== TRY IT ==
When you copy the entries, keep every word exactly as it stands.

== MATERIAL TO PROCESS ==
BEGIN

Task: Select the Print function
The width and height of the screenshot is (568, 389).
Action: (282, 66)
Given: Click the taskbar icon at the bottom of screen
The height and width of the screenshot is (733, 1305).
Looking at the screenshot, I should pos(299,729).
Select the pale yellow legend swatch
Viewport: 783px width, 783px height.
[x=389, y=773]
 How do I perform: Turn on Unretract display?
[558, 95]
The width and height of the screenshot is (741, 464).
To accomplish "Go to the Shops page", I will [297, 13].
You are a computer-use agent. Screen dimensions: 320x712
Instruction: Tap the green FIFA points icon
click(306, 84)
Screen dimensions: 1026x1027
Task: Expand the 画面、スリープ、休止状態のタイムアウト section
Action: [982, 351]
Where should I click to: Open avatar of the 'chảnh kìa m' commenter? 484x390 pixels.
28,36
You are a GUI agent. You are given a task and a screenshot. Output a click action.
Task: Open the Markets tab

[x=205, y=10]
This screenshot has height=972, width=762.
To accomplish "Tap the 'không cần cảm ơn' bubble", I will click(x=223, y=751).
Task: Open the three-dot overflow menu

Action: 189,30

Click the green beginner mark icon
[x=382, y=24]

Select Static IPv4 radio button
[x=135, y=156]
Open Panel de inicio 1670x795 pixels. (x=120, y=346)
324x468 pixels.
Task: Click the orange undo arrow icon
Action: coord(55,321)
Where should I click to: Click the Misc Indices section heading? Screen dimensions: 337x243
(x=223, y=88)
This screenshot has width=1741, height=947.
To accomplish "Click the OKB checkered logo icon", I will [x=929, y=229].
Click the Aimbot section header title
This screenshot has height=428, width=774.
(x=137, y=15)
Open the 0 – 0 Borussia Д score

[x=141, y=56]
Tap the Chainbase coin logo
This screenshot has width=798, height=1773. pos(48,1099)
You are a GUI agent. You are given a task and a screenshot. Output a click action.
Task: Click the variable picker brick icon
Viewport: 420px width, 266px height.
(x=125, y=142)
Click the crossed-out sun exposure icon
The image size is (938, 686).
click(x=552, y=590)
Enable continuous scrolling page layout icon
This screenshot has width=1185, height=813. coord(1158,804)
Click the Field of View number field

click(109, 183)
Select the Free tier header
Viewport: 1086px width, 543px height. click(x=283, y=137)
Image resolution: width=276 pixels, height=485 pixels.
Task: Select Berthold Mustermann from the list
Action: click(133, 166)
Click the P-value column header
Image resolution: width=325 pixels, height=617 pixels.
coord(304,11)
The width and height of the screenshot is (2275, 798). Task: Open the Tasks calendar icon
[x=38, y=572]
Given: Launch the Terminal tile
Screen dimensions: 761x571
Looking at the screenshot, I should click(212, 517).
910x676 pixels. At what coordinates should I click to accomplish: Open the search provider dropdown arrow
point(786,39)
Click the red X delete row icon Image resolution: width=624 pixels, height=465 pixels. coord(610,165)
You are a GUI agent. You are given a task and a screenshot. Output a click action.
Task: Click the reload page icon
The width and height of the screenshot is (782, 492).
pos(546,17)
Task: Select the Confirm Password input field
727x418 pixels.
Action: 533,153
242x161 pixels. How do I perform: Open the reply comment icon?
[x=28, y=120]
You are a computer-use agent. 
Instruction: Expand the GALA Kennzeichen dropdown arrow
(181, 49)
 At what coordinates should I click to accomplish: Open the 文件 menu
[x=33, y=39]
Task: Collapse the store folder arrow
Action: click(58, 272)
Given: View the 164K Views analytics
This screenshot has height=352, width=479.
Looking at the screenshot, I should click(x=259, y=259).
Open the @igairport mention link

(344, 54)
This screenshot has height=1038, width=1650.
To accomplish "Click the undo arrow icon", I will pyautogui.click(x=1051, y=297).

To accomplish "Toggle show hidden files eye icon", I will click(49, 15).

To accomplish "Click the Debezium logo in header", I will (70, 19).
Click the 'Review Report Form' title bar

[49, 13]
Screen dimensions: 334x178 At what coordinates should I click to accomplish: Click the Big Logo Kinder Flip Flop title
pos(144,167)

END

== SOLUTION FOR THIS EXERCISE ==
Task: Select the Print function
The width and height of the screenshot is (568, 389).
Action: (282, 66)
Given: Click the taskbar icon at the bottom of screen
The height and width of the screenshot is (733, 1305).
Looking at the screenshot, I should pos(299,729).
Select the pale yellow legend swatch
Viewport: 783px width, 783px height.
[x=389, y=773]
 How do I perform: Turn on Unretract display?
[558, 95]
The width and height of the screenshot is (741, 464).
To accomplish "Go to the Shops page", I will [297, 13].
You are a computer-use agent. Screen dimensions: 320x712
Instruction: Tap the green FIFA points icon
click(306, 84)
Screen dimensions: 1026x1027
Task: Expand the 画面、スリープ、休止状態のタイムアウト section
Action: [982, 351]
Where should I click to: Open avatar of the 'chảnh kìa m' commenter? 484x390 pixels.
28,36
You are a GUI agent. You are given a task and a screenshot. Output a click action.
Task: Open the Markets tab

[x=205, y=10]
This screenshot has height=972, width=762.
To accomplish "Tap the 'không cần cảm ơn' bubble", I will click(x=223, y=751).
Task: Open the three-dot overflow menu

Action: 189,30

Click the green beginner mark icon
[x=382, y=24]

Select Static IPv4 radio button
[x=135, y=156]
Open Panel de inicio 1670x795 pixels. (x=120, y=346)
324x468 pixels.
Task: Click the orange undo arrow icon
Action: coord(55,321)
Where should I click to: Click the Misc Indices section heading? Screen dimensions: 337x243
(x=223, y=88)
This screenshot has width=1741, height=947.
To accomplish "Click the OKB checkered logo icon", I will [x=929, y=229].
Click the Aimbot section header title
This screenshot has height=428, width=774.
(x=137, y=15)
Open the 0 – 0 Borussia Д score

[x=141, y=56]
Tap the Chainbase coin logo
This screenshot has width=798, height=1773. pos(48,1099)
You are a GUI agent. You are given a task and a screenshot. Output a click action.
Task: Click the variable picker brick icon
Viewport: 420px width, 266px height.
(x=125, y=142)
Click the crossed-out sun exposure icon
The image size is (938, 686).
click(x=552, y=590)
Enable continuous scrolling page layout icon
This screenshot has width=1185, height=813. coord(1158,804)
Click the Field of View number field

click(109, 183)
Select the Free tier header
Viewport: 1086px width, 543px height. click(x=283, y=137)
Image resolution: width=276 pixels, height=485 pixels.
Task: Select Berthold Mustermann from the list
Action: click(133, 166)
Click the P-value column header
Image resolution: width=325 pixels, height=617 pixels.
coord(304,11)
The width and height of the screenshot is (2275, 798). Task: Open the Tasks calendar icon
[x=38, y=572]
Given: Launch the Terminal tile
Screen dimensions: 761x571
Looking at the screenshot, I should click(212, 517).
910x676 pixels. At what coordinates should I click to accomplish: Open the search provider dropdown arrow
point(786,39)
Click the red X delete row icon Image resolution: width=624 pixels, height=465 pixels. coord(610,165)
You are a GUI agent. You are given a task and a screenshot. Output a click action.
Task: Click the reload page icon
The width and height of the screenshot is (782, 492).
pos(546,17)
Task: Select the Confirm Password input field
727x418 pixels.
Action: 533,153
242x161 pixels. How do I perform: Open the reply comment icon?
[x=28, y=120]
You are a computer-use agent. 
Instruction: Expand the GALA Kennzeichen dropdown arrow
(181, 49)
 At what coordinates should I click to accomplish: Open the 文件 menu
[x=33, y=39]
Task: Collapse the store folder arrow
Action: click(58, 272)
Given: View the 164K Views analytics
This screenshot has height=352, width=479.
Looking at the screenshot, I should click(x=259, y=259).
Open the @igairport mention link

(344, 54)
This screenshot has height=1038, width=1650.
To accomplish "Click the undo arrow icon", I will pyautogui.click(x=1051, y=297).

To accomplish "Toggle show hidden files eye icon", I will click(49, 15).

To accomplish "Click the Debezium logo in header", I will (70, 19).
Click the 'Review Report Form' title bar

[49, 13]
Screen dimensions: 334x178 At what coordinates should I click to accomplish: Click the Big Logo Kinder Flip Flop title
pos(144,167)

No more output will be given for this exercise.